On Dec 11, 2013, at 7:34 AM, punit jain contactpunitj...@gmail.com wrote:

 Hi,
 
 I have a requirement where I need to capture phone number from different 
 strings.
 
 The strings could be :-
 
 
 1. COMP TEL NO 919369721113  for computer science
 
 2. For Best Discount reach 092108493, from 6-9
 
 3. Your booking Confirmed, 9210833321
 
 4. price for free consultation call92504060
 
 5. price for free consultation call92504060number
 
 I created a regex as below :-
 
 #!/usr/bin/perl
 
 my $line= shift @ARGV;
 
 if($line =~ 
 /(?:(?:\D+|\s+)(?:(91\d{10}|0\d{10}|[7-9]\d{9}|0\d{11})|(?:(?:ph|cal)(\d+|(?:(?:(91\d{10}|0\d{10}|[7-9]\d{9}|0\d{11})|(?:(?:ph|cal)(\d+)))(?:\D+|\s+))/)
  {
 print one = $1;
 
 
 
 }
 
 It works fine for 1, 2,3 and prints number however for 4 and 5 one I get 
 number in $2 rather than $1 tough I have pipe operator to check it.

| Collection entries |
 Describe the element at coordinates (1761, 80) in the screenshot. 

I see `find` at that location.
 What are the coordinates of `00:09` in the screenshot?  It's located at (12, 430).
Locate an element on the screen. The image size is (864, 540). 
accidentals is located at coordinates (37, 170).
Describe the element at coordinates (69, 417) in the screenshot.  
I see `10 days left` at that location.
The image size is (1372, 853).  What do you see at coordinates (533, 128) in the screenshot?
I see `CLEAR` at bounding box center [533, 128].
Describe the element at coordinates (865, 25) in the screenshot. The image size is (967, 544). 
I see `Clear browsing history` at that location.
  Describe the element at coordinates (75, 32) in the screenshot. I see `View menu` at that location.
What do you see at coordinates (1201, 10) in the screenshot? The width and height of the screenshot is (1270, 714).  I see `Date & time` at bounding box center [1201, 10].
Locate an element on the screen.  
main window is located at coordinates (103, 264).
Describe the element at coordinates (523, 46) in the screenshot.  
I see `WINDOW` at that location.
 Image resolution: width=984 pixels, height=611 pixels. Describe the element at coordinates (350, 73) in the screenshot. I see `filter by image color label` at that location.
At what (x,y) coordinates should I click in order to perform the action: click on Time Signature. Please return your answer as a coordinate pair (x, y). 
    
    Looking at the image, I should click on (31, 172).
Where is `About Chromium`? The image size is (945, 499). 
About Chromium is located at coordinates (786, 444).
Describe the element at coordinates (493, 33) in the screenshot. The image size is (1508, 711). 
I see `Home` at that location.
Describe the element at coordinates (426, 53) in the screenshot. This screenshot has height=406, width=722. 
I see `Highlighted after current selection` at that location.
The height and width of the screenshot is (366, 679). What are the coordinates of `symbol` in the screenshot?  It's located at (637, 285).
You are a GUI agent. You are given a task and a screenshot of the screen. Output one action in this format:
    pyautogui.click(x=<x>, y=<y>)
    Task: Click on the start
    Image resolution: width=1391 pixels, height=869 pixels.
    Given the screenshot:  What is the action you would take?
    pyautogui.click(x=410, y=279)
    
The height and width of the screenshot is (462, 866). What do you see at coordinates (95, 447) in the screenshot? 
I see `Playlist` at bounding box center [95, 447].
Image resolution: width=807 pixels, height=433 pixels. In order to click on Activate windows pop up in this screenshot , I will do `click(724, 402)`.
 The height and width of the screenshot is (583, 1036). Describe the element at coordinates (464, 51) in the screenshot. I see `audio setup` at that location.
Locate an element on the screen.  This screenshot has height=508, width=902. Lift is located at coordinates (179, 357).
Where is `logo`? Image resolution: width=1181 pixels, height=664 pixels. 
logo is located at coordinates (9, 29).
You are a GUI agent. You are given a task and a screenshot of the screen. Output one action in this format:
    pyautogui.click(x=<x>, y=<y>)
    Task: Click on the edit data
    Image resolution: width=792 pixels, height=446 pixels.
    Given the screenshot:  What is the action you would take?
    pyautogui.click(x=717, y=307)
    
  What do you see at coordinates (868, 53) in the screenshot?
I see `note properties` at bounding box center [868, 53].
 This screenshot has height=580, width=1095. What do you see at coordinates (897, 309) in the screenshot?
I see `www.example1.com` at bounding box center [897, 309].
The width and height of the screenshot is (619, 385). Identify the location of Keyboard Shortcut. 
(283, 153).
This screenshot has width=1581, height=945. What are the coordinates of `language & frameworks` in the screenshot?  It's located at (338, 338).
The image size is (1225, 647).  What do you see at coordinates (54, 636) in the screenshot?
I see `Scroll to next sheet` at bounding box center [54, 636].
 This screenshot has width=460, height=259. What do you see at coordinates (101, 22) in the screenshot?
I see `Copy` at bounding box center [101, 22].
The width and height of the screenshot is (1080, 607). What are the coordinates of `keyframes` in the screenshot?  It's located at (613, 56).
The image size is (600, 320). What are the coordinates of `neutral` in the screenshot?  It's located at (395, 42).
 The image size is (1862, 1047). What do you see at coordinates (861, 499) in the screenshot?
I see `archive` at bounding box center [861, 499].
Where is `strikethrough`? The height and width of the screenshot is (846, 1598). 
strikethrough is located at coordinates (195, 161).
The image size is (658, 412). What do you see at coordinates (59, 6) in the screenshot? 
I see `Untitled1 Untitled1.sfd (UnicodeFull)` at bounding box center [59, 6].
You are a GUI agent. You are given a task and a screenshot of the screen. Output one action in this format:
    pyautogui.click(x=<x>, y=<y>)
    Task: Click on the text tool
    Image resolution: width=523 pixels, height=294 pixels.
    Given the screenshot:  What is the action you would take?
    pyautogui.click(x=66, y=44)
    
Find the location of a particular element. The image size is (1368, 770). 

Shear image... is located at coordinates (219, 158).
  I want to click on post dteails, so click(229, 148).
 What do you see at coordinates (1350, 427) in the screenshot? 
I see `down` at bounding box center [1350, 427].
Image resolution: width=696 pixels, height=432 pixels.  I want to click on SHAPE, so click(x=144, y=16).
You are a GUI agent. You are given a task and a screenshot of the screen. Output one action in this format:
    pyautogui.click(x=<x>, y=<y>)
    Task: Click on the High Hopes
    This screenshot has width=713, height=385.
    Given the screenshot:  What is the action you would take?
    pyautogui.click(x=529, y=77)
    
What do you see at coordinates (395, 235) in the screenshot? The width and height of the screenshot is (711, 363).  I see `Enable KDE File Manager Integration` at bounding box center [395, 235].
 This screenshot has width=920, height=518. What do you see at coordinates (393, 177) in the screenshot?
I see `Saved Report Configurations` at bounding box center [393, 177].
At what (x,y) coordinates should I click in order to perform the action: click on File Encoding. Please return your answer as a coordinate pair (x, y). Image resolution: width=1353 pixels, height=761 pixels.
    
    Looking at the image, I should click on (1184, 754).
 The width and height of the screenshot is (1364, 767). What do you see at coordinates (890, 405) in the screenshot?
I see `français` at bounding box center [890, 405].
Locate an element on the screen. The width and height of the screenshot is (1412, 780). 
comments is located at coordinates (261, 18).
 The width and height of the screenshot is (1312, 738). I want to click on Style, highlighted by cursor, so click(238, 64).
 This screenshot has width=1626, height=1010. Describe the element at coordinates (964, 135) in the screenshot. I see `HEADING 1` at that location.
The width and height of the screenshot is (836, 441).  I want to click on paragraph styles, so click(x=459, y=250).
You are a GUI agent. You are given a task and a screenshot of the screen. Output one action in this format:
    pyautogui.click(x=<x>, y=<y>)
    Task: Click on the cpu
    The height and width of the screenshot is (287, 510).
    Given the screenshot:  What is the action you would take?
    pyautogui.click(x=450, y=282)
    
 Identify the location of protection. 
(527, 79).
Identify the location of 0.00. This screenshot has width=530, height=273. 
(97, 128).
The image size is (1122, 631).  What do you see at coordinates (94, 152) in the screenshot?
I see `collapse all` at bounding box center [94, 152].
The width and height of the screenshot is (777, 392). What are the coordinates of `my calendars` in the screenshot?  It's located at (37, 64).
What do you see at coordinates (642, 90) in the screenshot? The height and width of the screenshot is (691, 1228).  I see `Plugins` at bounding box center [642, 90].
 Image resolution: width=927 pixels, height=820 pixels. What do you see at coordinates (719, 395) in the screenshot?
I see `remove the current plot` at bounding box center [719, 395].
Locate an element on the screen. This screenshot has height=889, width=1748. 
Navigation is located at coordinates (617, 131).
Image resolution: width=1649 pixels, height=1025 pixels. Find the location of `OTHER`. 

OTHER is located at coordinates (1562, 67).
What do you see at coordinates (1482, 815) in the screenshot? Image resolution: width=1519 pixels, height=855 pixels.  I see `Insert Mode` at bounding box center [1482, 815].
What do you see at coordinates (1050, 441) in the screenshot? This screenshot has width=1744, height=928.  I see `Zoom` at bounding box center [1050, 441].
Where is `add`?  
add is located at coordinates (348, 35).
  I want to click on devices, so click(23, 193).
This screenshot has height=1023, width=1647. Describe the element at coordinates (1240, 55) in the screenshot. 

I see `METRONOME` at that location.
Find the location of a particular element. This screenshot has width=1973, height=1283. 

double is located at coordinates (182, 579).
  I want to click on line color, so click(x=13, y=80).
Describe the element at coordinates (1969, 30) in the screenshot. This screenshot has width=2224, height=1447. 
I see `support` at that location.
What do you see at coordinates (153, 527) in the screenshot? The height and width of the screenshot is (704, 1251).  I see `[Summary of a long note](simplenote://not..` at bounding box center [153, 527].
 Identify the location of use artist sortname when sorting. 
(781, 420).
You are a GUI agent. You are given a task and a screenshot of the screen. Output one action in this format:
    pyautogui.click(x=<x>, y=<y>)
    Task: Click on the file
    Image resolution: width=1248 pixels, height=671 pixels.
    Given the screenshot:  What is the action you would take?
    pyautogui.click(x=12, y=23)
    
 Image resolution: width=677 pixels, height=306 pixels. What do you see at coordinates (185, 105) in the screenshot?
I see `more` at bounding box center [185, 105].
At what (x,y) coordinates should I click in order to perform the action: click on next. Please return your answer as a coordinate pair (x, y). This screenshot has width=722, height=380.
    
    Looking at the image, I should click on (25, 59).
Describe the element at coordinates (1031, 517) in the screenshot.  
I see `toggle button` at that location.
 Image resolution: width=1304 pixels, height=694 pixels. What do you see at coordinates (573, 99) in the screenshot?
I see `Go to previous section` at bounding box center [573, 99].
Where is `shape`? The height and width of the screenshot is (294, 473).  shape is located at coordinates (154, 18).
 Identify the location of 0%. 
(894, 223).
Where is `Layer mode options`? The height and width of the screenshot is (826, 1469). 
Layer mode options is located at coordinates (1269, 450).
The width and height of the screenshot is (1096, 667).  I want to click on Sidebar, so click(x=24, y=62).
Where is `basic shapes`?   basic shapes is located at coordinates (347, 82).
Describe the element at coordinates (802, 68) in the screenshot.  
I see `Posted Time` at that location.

| WHAT IS NEEDED |
Write the next part of the forum post about capturing phone numbers with a Perl regex, picking up after its last sentence. The records were taken from a separate source and have no connection to the forum post about capturing phone numbers with a Perl regex.

| RESULT BELOW |
 Any clue how to fix this ?

Your first step is to rewrite the regular expression using the extended syntax 
x modifier and add some whitespace:
 
if($line =~ 
m{ 
  (?:
(?: \D+ | \s+ )
(?:
  ( 
91\d{10} | 
0\d{10} |
[7-9]\d{9} |
0\d{11}
  ) |
  (?:
(?:
  ph |
  cal
)
(\d+)
  )
)
  ) |
  (?: 
(?:
  ( 91\d{10} |
0\d{10} |
[7-9]\d{9} |
0\d{11}) |
  (?: 
(?:
  ph | 
  cal
) 
(\d+)
  )
)
(?:
  \D+ |
  \s+
)
  ) 
}x 
) {

Then maybe you will have some hope of figuring out why it doesn’t work (I 
certainly can’t).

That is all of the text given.